A few years before the Berlin Wall came down, I became friends with an East German engineer, a well-educated man fluent in English. I was reading The Black Obelisk, one of Erich Maria Remarque’s later novels at the time. My friend said he had never heard of the author.
This is equivalent to an IIT graduate never having heard of Sarat Chandra. Remarque’s best known work, All Quiet on the Western Front, is generally acknowledged as the greatest anti-war novel ever written. Serialised in the 1920s, it has sold close to 100 million copies across multiple languages, and inspired several iconic, award-winning movies.
Upon learning Remarque was German, my friend bravely made enquiries at his local library. He learnt Remarque had been banned in the 1930s as “unpatriotic” by the Nazis. The post-war Communist regime perpetuated the ban, since he was considered “reactionary”. However, the librarian said his works were available in English translation, so my friend committed an act of petty treason by reading All Quiet on the Western Front in translation.
For me, this offered an insight into how a warped but apparently efficient education system works. In East Germany, along with its big brother the Soviet Union, everyone went to school, and most went to college. The system turned out good scientists and engineers. It even churned out excellent musicians, dancers, and filmmakers, so it’s not as though “kultur” was ignored.
But the education system erased the names of the “unpatriotic” and the “reactionary” from existence, and worked to ensure only approved elements of literature, history, economics, philosophy and political science were taught. The Soviets used to joke that the task of a historian was to ensure the past was reliable. Historical events that did not fit with dogma or doctrine had to be expunged. Moreover, if the regime’s idea of “reliable” changed, the textbooks had to be rewritten.
The damage caused by this censorship and rewriting may be at least partly responsible for eastern Germany lagging behind the western part in so many ways. It may also be a reason why Russia and the other successor Soviet states have struggled to transition to democracy.
The selective holes in the education system also affected STEM research. Soviet scientists could not easily speak to their peers on the other side of the Iron Curtain. Academics in general could not participate in exchange programmes with Western universities without tons of high-level clearances.

********************

# [YOUR TASKS]
1 – Answer these questions using the article about censorship in East German education:
(a) As what did the Nazis ban Remarque in the 1930s?
(b) According to the Soviet joke, what was the task of a historian?
(c) What could academics not do without tons of high-level clearances?
2 – Carry on the article about censorship in East German education, starting after its final sentence.
The entries that come next are separate material, unrelated to the article.

********************

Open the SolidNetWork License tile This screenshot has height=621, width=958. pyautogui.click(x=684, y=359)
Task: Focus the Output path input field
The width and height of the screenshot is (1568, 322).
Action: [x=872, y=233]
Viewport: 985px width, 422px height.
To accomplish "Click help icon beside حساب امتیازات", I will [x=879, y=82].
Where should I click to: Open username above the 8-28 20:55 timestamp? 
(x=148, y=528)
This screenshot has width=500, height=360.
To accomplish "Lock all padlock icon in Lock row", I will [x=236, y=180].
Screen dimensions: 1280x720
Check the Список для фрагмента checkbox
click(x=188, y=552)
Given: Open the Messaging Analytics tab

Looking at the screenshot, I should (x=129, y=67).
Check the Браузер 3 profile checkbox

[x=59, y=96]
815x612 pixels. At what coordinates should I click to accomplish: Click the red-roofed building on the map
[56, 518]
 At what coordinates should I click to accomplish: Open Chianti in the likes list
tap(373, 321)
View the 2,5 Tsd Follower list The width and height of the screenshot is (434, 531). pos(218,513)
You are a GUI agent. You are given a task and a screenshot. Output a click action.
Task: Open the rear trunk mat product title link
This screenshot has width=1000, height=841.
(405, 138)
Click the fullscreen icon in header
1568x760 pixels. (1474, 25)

********************

# [ACTIVITY ANSWERS]
1 –
(a) As "unpatriotic."
(b) To ensure the past was reliable.
(c) Participate in exchange programmes with Western universities.

2 –
And, of course, there was Trofim Lysenko and a bunch of other quacks, with access to the higher echelons of the Politburo. Lysenko was an agro-scientist with strange ideas about genetics and inheritance. But Stalin liked him. Other Soviet scientists knew his ideas were wrong, and proved it by experiment and observation. But this was treasonous. Scientists went to jail for questioning Lysenko.
Hence, the brightest minds simply steered clear of the biosciences. The USSR ended up decades behind the West in these disciplines. It also suffered famines and multiple food shortages, because Lysenko’s theories hindered the development of crops that could handle the climate.
There are similar issues visible today, even in the United States where the Theory of Evolution is not taught in school in many of the red states of the so-called Bible Belt because it contradicts religious dogma. Fewer bioscience researchers emerge from those states.
The Soviets (and the Bulgarians, Romanians, etc) were also oddly superstitious. The old Czarist regime had its Rasputin, who performed faith healing to “cure” haemophilia. The communists who took over put their faith in astrologers, mediums and psychics of all descriptions. In a move that tied in with the Lysenko-weirdness, they also looked at alternative systems of folk-healing and considered it to be on a par with actual medicine. Maybe as a result, the Soviet Union had a life expectancy lower than most of its satellites, even lower than dirt-poor Cuba.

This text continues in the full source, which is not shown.